- **Work item**:
Filter the entries, keeping every line with the string "toolbar".

★ ★ ★ ★

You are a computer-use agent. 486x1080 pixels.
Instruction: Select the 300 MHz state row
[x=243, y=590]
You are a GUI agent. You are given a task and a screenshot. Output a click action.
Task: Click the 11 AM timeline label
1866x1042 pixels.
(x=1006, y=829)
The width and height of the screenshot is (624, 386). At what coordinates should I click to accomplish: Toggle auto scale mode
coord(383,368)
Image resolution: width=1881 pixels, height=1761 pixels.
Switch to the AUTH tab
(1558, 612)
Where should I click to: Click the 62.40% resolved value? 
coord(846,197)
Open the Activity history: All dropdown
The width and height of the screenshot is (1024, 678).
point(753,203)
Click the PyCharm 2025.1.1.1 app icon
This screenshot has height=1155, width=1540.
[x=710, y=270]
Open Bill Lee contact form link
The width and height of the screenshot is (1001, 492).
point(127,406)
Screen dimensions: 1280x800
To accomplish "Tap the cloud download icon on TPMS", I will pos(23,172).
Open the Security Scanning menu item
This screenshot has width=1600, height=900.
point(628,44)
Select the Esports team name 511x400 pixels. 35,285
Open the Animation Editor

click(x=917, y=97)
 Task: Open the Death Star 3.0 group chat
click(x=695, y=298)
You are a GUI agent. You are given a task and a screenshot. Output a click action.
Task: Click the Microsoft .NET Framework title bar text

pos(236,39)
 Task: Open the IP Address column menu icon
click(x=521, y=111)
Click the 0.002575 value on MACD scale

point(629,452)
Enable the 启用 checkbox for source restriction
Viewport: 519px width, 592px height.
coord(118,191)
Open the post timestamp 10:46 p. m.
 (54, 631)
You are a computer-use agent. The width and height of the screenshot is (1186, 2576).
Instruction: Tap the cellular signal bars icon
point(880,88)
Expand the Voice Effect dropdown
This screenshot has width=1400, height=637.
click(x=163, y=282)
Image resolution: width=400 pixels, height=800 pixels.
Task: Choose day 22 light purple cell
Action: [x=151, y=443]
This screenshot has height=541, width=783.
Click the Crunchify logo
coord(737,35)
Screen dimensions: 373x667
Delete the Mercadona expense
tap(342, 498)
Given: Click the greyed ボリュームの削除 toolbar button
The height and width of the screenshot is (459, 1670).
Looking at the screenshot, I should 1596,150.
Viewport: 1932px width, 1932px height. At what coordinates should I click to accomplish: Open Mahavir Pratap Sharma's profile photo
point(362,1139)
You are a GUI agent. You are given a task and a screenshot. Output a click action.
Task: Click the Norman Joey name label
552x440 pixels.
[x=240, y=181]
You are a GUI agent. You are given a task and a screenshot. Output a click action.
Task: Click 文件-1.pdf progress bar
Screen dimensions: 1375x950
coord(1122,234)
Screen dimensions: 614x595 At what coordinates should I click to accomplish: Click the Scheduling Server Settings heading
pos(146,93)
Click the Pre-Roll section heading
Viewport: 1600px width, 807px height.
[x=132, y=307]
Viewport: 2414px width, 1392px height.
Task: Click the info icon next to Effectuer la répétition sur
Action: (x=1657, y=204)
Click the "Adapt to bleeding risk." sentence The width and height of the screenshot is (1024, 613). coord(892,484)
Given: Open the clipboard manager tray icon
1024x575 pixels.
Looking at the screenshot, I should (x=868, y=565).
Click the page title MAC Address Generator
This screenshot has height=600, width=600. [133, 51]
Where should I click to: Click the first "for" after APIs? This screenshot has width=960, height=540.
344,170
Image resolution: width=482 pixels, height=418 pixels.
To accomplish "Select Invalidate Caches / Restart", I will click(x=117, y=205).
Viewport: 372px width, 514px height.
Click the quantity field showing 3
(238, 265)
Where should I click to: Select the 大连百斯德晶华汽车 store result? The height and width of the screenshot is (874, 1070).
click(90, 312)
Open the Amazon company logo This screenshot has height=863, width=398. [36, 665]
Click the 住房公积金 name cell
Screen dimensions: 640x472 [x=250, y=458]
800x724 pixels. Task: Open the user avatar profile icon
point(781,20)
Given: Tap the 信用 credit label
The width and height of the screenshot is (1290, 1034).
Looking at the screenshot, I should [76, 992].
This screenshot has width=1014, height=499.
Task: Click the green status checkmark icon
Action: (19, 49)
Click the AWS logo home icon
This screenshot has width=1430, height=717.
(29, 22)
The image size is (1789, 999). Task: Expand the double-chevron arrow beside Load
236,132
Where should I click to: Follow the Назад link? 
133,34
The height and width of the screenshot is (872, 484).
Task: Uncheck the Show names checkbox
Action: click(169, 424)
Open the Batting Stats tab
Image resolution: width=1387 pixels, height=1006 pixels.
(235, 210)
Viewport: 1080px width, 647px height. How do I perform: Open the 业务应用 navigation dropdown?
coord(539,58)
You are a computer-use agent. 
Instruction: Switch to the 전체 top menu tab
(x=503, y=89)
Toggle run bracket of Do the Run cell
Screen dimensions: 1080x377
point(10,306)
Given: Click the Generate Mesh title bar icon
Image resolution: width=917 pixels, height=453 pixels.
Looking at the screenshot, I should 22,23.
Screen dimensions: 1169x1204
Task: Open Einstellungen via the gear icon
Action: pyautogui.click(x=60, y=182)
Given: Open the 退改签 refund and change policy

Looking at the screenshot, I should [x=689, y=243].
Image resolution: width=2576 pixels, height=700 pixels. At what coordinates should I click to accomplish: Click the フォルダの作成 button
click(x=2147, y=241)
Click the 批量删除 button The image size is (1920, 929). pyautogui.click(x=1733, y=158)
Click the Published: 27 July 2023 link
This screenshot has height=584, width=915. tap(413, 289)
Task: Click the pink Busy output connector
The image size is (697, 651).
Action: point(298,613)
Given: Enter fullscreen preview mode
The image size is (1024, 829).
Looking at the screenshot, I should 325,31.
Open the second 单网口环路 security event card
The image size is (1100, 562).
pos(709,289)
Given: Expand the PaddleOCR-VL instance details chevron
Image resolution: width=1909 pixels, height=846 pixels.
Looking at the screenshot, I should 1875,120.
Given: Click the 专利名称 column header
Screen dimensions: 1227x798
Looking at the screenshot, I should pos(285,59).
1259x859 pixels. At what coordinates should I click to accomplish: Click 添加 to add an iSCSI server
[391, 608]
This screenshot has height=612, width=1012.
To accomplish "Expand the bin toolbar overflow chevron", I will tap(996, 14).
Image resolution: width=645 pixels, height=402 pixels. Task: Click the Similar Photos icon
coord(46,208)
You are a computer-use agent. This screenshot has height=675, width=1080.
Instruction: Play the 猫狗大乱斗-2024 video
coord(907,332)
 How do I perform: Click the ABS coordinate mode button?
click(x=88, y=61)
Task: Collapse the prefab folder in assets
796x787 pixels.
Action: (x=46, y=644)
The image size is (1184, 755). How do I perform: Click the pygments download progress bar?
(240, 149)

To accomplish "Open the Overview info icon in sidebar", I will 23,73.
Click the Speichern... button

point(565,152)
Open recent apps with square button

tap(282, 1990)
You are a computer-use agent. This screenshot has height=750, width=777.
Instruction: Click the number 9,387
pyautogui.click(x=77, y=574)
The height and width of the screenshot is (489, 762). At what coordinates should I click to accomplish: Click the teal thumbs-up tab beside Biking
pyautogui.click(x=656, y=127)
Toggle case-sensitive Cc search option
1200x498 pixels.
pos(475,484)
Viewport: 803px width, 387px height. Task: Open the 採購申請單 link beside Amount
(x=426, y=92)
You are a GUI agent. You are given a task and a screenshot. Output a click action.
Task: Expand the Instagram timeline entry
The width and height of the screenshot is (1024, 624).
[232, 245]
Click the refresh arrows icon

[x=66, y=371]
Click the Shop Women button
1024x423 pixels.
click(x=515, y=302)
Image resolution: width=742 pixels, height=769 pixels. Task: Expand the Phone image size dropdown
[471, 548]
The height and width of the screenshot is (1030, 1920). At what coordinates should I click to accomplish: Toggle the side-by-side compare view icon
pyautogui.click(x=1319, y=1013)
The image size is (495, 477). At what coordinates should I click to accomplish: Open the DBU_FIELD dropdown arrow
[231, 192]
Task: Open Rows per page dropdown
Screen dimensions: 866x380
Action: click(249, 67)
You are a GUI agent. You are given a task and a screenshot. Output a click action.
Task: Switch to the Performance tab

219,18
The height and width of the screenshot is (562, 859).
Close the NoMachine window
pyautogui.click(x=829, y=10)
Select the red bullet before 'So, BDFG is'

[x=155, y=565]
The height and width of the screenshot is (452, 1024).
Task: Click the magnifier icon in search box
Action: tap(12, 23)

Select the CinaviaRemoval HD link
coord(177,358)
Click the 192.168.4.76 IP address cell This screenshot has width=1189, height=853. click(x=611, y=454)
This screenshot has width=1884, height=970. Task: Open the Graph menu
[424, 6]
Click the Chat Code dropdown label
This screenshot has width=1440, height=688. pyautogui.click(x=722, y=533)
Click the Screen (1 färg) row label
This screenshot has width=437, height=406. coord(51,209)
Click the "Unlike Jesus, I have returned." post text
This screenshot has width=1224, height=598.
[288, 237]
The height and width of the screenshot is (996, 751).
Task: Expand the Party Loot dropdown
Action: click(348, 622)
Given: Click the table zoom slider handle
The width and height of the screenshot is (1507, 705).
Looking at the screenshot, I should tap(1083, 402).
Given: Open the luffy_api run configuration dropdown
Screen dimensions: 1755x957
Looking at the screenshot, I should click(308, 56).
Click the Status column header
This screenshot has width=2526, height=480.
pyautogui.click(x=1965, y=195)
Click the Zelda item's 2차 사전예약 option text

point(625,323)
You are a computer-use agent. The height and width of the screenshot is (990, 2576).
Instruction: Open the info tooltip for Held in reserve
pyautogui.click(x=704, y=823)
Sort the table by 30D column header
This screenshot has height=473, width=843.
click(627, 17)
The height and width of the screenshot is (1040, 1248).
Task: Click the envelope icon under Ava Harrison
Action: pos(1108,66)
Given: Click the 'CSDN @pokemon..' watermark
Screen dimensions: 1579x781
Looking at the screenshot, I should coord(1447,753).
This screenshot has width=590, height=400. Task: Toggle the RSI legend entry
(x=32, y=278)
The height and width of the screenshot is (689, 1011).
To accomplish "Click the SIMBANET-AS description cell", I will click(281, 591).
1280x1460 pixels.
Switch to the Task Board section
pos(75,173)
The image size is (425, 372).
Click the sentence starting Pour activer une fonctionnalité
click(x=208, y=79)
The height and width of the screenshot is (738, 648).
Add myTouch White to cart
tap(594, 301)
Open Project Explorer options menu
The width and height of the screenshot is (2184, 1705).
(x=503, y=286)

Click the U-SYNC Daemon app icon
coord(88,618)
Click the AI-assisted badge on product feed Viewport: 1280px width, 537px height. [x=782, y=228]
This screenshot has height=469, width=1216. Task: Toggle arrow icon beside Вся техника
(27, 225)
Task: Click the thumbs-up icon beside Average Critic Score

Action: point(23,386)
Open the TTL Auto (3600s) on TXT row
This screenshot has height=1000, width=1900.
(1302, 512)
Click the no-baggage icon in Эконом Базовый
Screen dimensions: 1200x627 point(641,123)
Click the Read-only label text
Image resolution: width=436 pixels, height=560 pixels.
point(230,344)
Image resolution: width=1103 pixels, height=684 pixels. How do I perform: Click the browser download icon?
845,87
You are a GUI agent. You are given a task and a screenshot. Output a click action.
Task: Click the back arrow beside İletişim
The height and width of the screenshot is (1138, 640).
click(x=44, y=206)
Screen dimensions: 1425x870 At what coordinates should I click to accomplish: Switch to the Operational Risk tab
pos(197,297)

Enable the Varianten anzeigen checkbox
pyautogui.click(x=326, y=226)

★ ★ ★ ★

- **Response area**:
Given: Click the greyed ボリュームの削除 toolbar button
To accomplish "Expand the bin toolbar overflow chevron", I will tap(996, 14).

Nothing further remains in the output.